The impact of the personas resulted in the personas being constantly asked for by VPs for reference, also referenced by incoming UX designers in their design work, helped impact decision making around the company in terms of releasing more color options for hair, and look at considering releasing shorter looks (for older, career-upwards women).
COMPANY
Mayvenn
ROLE
Sole UX Researcher
DURATION
Sept - Oct 2022
METHODOLOGY
Interviews
Context + Problem
Mayvenn Hair, Inc. is a e-commerce startup based in California that sells hair online such as wigs, bundles, and more. They also connect customers to stylists in their area to help install hair.
Mayvenn had assumptions about who their customers were but had no evidence or documentation such as customer personas to help understand their customer base better and satisfy their needs.

Research Objective
The research objective then became to help the business understand who are Mayvenn’s customers with the intention of having customer personas as the deliverable of this research.
Study Design
Methodology
1-hour remote Interviews (n=15)
Rationale:
Interviews would give us the ability to ask questions about our customers in an unstructured format, giving us leeway into what questions we could ask.

Target Audience
We interviewed 15 Mayvenn customers where we screened for customers those who:
- were planning on shopping for hair online in the next 3 months
- who have shopped at Mayvenn in the last 6 months
Sample Interview Questions
- What kind of hair are you typically shopping for?
- Where are you typically shopping for hair at?
- Why do you shop for the hair that you do?
- Overall, what’s your experience been like getting hair with Mayvenn?
- What is your experience like with your stylist?
- How do you maintain your hair?
Analysis
To analyze and synthesize the collected data, I used the collaboration whiteboarding tool Miro to transform the data into sticky notes that I grouped into meaningful themes (affinity mapping exercise).

Personas
There were the customers personas I created using Figma, where we essentially found 3 archetypes:

Switchable Simone tends to switch up her looks often, who enjoys experimenting with different colors and styles, so she can transform her look and feel beautiful doing so.

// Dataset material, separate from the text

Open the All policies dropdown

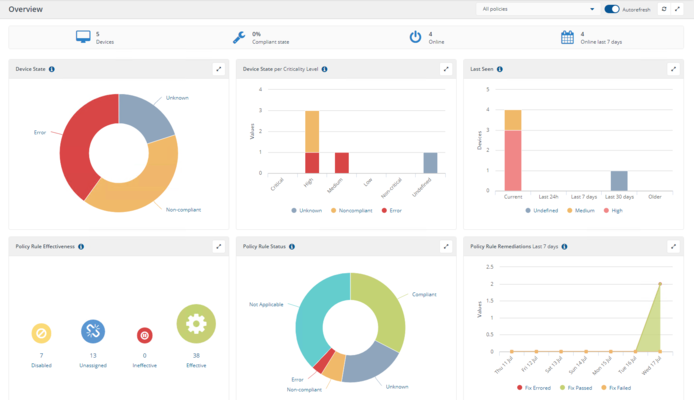click(537, 9)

Occasional Olivia typically is only getting her hair done for special occasions. She is not buying hair as often as the other personas, but she does need hair that will make her look beautiful for the occasion and she is willing to pay a pretty penny for it.

Everyday Evelyn is a woman who has been getting her hair done for 15+ years and because of her alopecia, she resorts to wearing wigs. Because she is a working woman, she typically needs styles that look like her own hair and that it looks real.
Impact
The study was asked for by VPs, referenced by incoming UX designers in their design work, helped impact decision making around the company in terms of releasing more color options for hair, and look at considering releasing shorter looks (for older, career-upwards women.
The next steps were to create a survey to help generalize the findings, but shifting research priorities caused this second phase to be pushed back in the research backlog.
Reflection
What could have gone better?
- I could have encouraged better participation rates of stakeholders to join in and observe the sessions, including participating in the affinity mapping exercise of looking at the data.
- The amount of tools (10) to recruit, book, and remind customers was a lot on my plate – it made me realize we needed a better platform to run research end-to-end.
Positives
Being able to deliver a much-needed research artifact for the business to use in the long term was a great feeling to have, especially as someone who was the first and only UX researcher at the company. This was great foundational work that would impact the company in many ways for the near future.